Confirmatory Factor Analysis and Measurement Invariance

Factor Analysis

Many constructs of interest related to human behavior, attitude, identity, and motivation are not directly observable. For example, the Depression, Anxiety, and Stress scale (DASS) measures individuals’ perceptions of their depression, anxiety, and stress. We can not directly measure any of these constructs, so we refer to them as “latent variables”. We have to infer a latent variable’s value using other means. One common way to do this is by asking individuals a number of questions on a survey that we assume are predicted by the latent construct of interest (e.g. stress, Figure 1).

Another useful feature of latent variables is they allow us to reduce the number of items used in future analyses by combining a number of similar items into one variable. To validate a latent variable, and make sure the items we choose are accurately representing it, we need to confirm two assumptions:

1. We need to be sure the items which are supposedly predicted by the latent variable actually are.

AND

2. We need to ensure that the survey items we choose function similarly across different groups of individuals in the sample. That is, the items need to be invariant between groups.

In order to confirm those two conditions are met statisticians developed an useful tool called Confirmatory Factor Analysis (CFA). Testing measurement invariance is simply using CFA to test differences between groups (e.g. ethnicity) in a sample. Note that there is also something called Principle Components Analysis (PCA), which is slightly different from CFA; however, we will not discuss that difference here. For practical application purposes CFA will suffice.
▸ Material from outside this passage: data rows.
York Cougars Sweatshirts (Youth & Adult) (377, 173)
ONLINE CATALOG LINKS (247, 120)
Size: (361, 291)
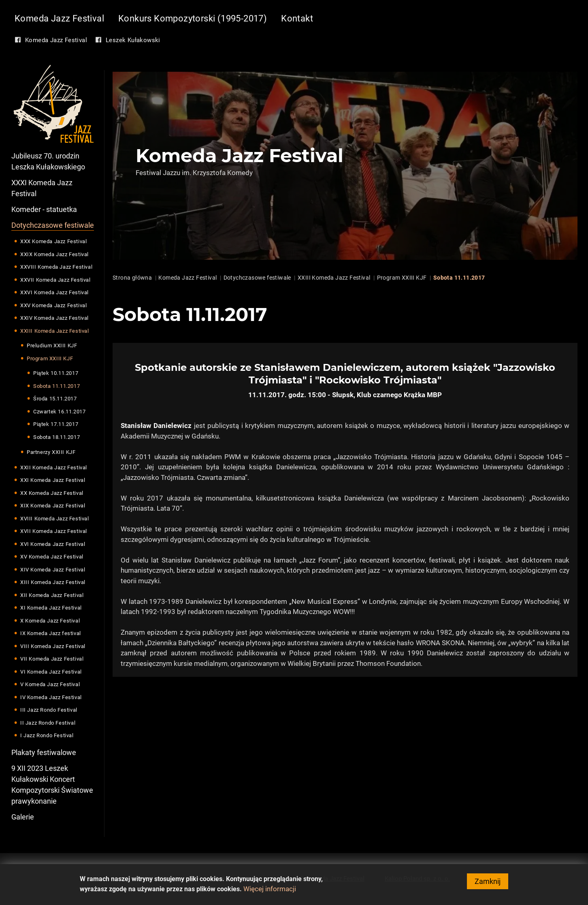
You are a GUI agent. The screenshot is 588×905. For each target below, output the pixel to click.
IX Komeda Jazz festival (51, 633)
In this analysis I will examine how depression, anxiety, and stress survey items load on to a number of different factors. Although with this data we can assume there are three latent variables, oftentimes researchers will not be sure how many latent factors there really. For demonstration’s sake we will assume that the number of latent variables in this dataset is unclear. If that is the case, the first order of business is to conduct an exploratory factor analysis (EFA) which we can use to establish the number of factors present in the data. Once we establish the number of factors, we can confirm the factor structure with a CFA. Importantly, it is unwise to run an EFA and CFA with the same data, so randomly splitting the dataset into two equal halves is the first step here.

# Setting seed to reproduce example and reducing sample size so analyses run faster.
set.seed(101)
sample_df <- sample_n(sample_df, 5000)

#Splitting dataset in half. 
v <- as.vector(c(rep(TRUE,2500),rep(FALSE,2500)))
ind <- sample(v)
efa_df <- sample_df[ind, ] 
cfa_df <- sample_df[!ind, ] 

After loading the ‘psych’ package, let’s do a parallel analysis to get an idea of how many factors might be in our data. In a parallel analysis we can use an eigenvalue of >1 and the FA simulated and resampled data to guide us selecting the appropriate number of factors.

We can see that the ideal factor structure appears to be somewhere between 2 and 4 factors, since 2 is how many factors have an eigenvalue of greater than 1, and 4 is about how many factor are above the simulated/resamples lines. So, let’s we will run an EFA using 2, 3, and 4 factors.

efa_fit <- fa(efa_df, nfactors = 2, rotate = "oblimin", fm = "ml")
print(efa_fit, cut = 0.3)
efa_fit$loadings
fa.diagram(efa_fit)

efa_fit2 <- fa(efa_df, nfactors = 3, rotate = "oblimin", fm = "ml")
print(efa_fit2, cut = 0.3)
efa_fit2$loadings
fa.diagram(efa_fit2)

efa_fit2 <- fa(efa_df, nfactors = 4, rotate = "oblimin", fm = "ml")
print(efa_fit2, cut = 0.3)
efa_fit2$loadings
fa.diagram(efa_fit2)

After running the above code we can conclude that there are most likely 3 factors in this data, consistent with our theoretical understanding of the survey items. Next, we will use the other half of our sample to conduct a CFA to confirm that the 3 factor solution does indeed describe the data well. We will specify the variables in our CFA as they are theoretically described in the survey:

model.dass <-'
    stress =~ Q22A + Q6A + Q12A + Q39A + Q8A + Q14A + Q18A
    anxiety =~ Q2A + Q4A + Q41A + Q40A + Q28A + Q19A + Q20A
    depression =~ Q3A + Q42A + Q10A + Q26A + Q31A + Q17A + Q38A 
    '

After specifying the model we then check to see how well the model fits the data:

fit.dass <- cfa(model.dass, data = cfa_df, missing = "fiml", estimator = "ML")
summary(fit.dass, fit.measures = TRUE, standardized = TRUE)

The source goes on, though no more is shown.